Nat Neurosci. 2022 Aug;25(8):1020-1033. Authors: Liu CC, Zhao J, Fu Y, Inoue Y, Ren Y, Chen Y, Doss SV, Shue F, Jeevaratnam S, Bastea L, Wang N, Martens YA, Qiao W, Wang M, Zhao N, Jia L, Yamazaki Y, Yamazaki A, Rosenberg CL, Wang Z, Kong D, Li Z, Kuchenbecker LA, Trottier ZA, Felton L, Rogers J, Quicksall ZS, Linares C, Knight J, Chen Y, Kurti A, Kanekiyo T, Fryer JD, Asmann YW, Storz P, Wang X,
Article Description
The ε4 allele of the apolipoprotein E (APOE) gene, a genetic risk factor for Alzheimer’s disease, is abundantly expressed in both the brain and periphery. Here, we present evidence that peripheral apoE isoforms, separated from those in the brain by the blood–brain barrier, differentially impact Alzheimer’s disease pathogenesis and cognition. To evaluate the function of peripheral apoE, we developed conditional mouse models expressing human APOE3 or APOE4 in the liver with no detectable apoE in the brain.
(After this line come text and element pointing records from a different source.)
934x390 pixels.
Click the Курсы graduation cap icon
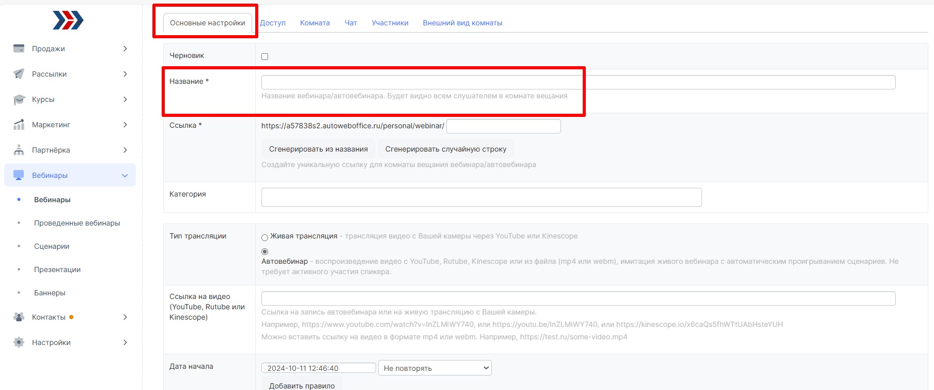tap(19, 99)
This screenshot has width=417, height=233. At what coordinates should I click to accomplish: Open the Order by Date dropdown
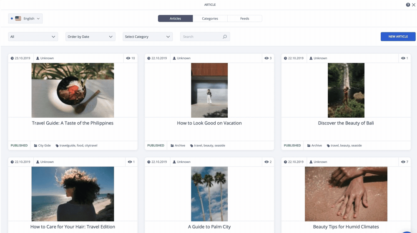(x=90, y=37)
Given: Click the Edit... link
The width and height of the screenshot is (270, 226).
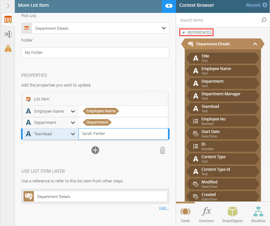Looking at the screenshot, I should [x=164, y=209].
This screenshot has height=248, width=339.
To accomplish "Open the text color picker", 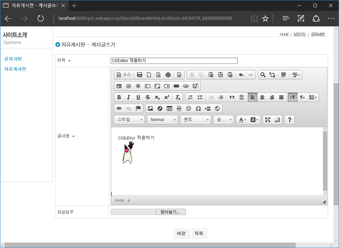I will click(242, 120).
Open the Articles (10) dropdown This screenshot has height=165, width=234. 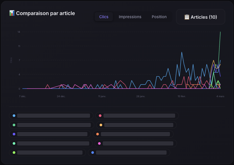(200, 17)
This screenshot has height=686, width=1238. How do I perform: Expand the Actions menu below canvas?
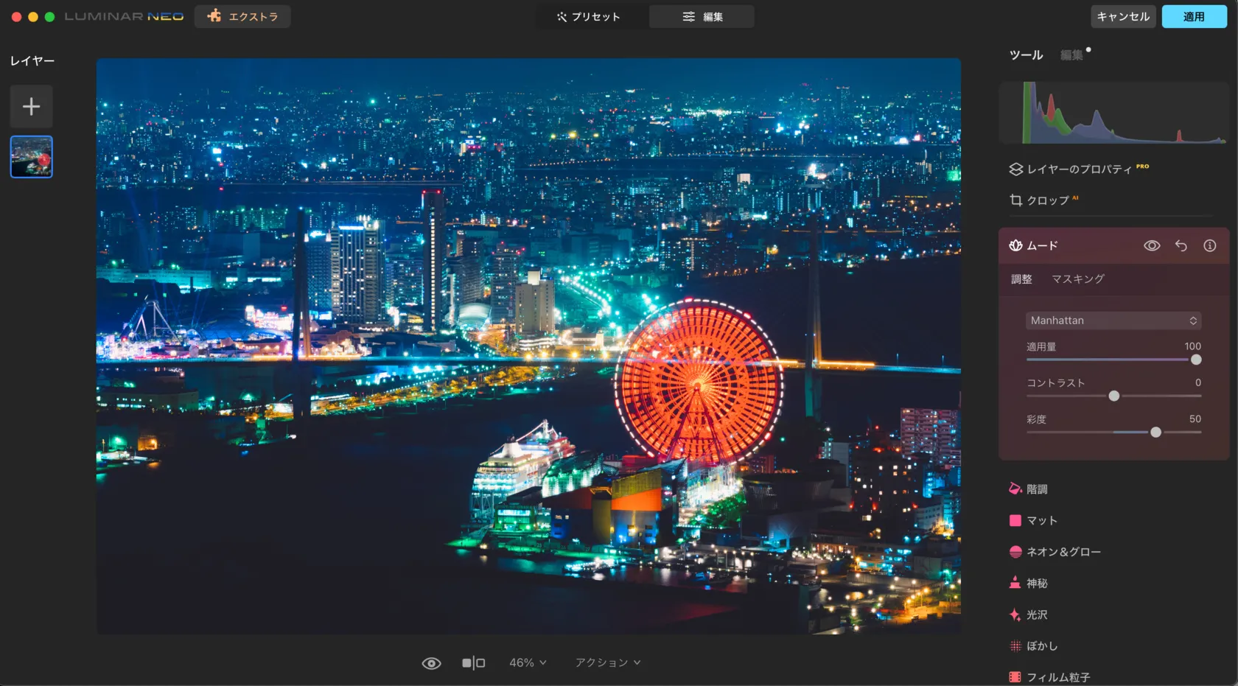coord(607,663)
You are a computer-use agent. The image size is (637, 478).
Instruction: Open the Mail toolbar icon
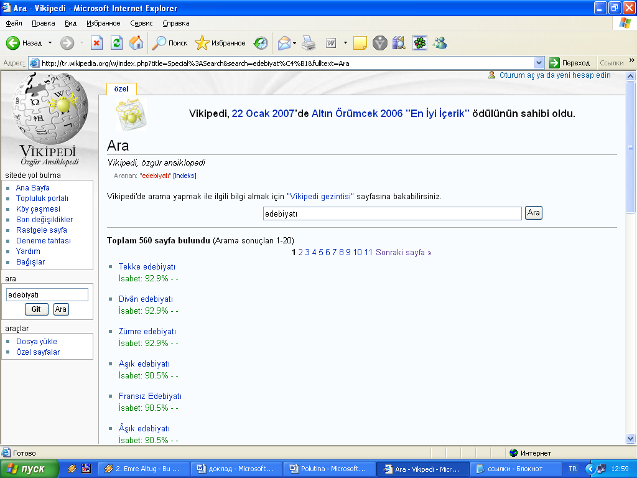click(284, 43)
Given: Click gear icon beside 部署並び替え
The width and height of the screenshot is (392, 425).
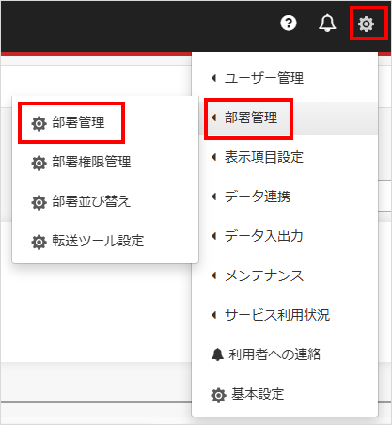Looking at the screenshot, I should (39, 202).
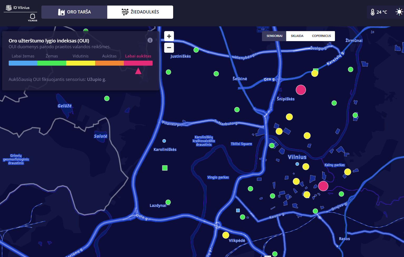Click the blue 'Labai žemas' color segment
The image size is (404, 257).
[x=23, y=63]
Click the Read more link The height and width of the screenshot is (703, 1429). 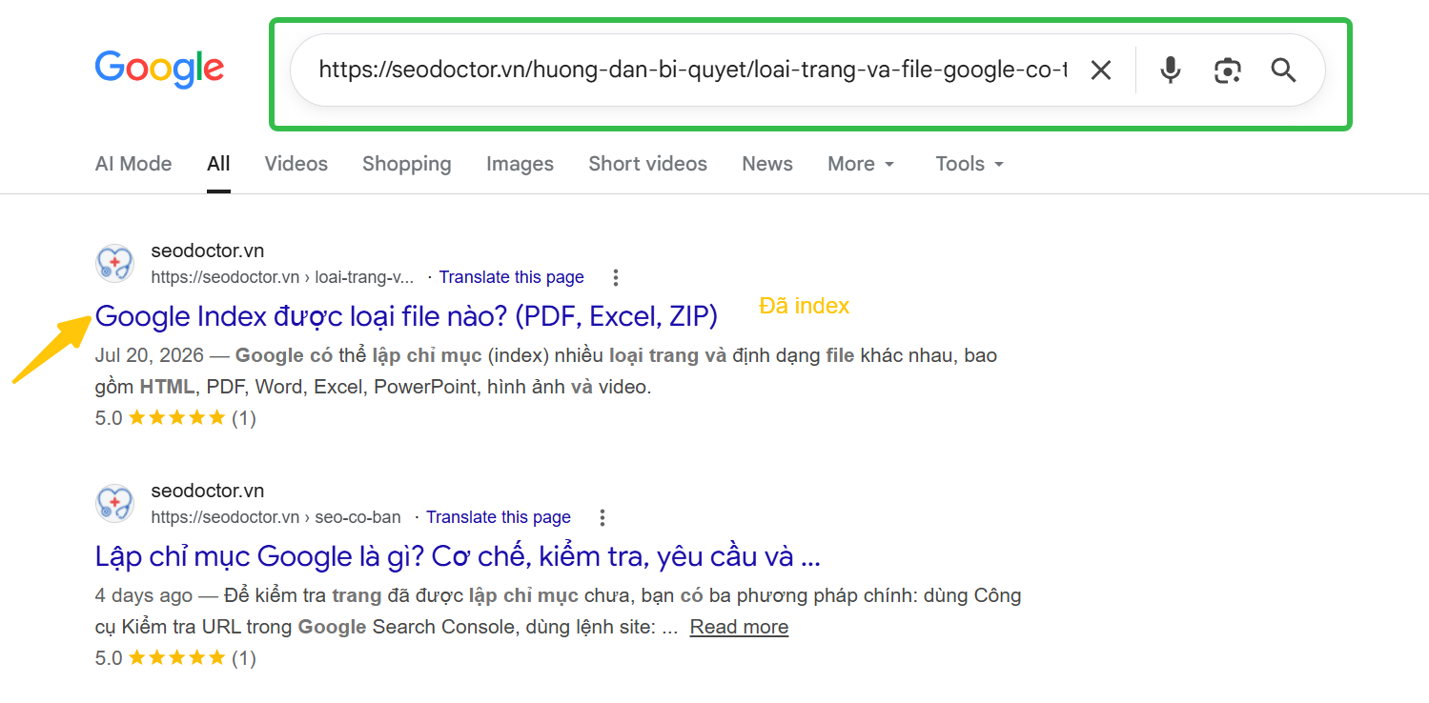click(x=739, y=627)
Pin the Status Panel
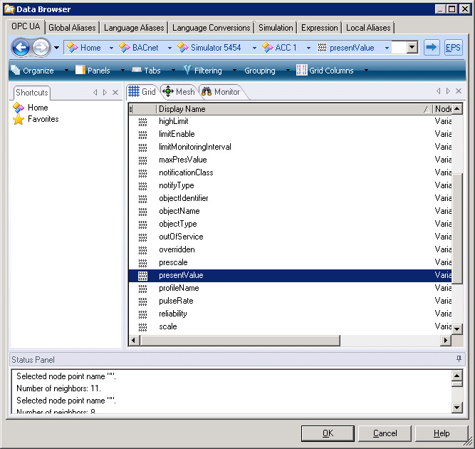The image size is (475, 449). click(x=459, y=360)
Liver-expressed apoE4 compromised synaptic plasticity and cognition by impairing cerebrovascular functions. Plasma proteome profiling revealed apoE isoform-dependent functional pathways highlighting cell adhesion, lipoprotein metabolism and complement activation. ApoE3 plasma from young mice improved cognition and reduced vessel-associated gliosis when transfused into aged mice, whereas apoE4 compromised the beneficial effects of young plasma. A human induced pluripotent stem cell-derived endothelial cell model recapitulated the plasma apoE isoform-specific effect on endothelial integrity, further supporting a vascular-related mechanism. Upon breeding with amyloid model mice, liver-expressed apoE4 exacerbated brain amyloid pathology, whereas apoE3 reduced it. Our findings demonstrate pathogenic effects of peripheral apoE4, providing a strong rationale for targeting peripheral apoE to treat Alzheimer’s disease.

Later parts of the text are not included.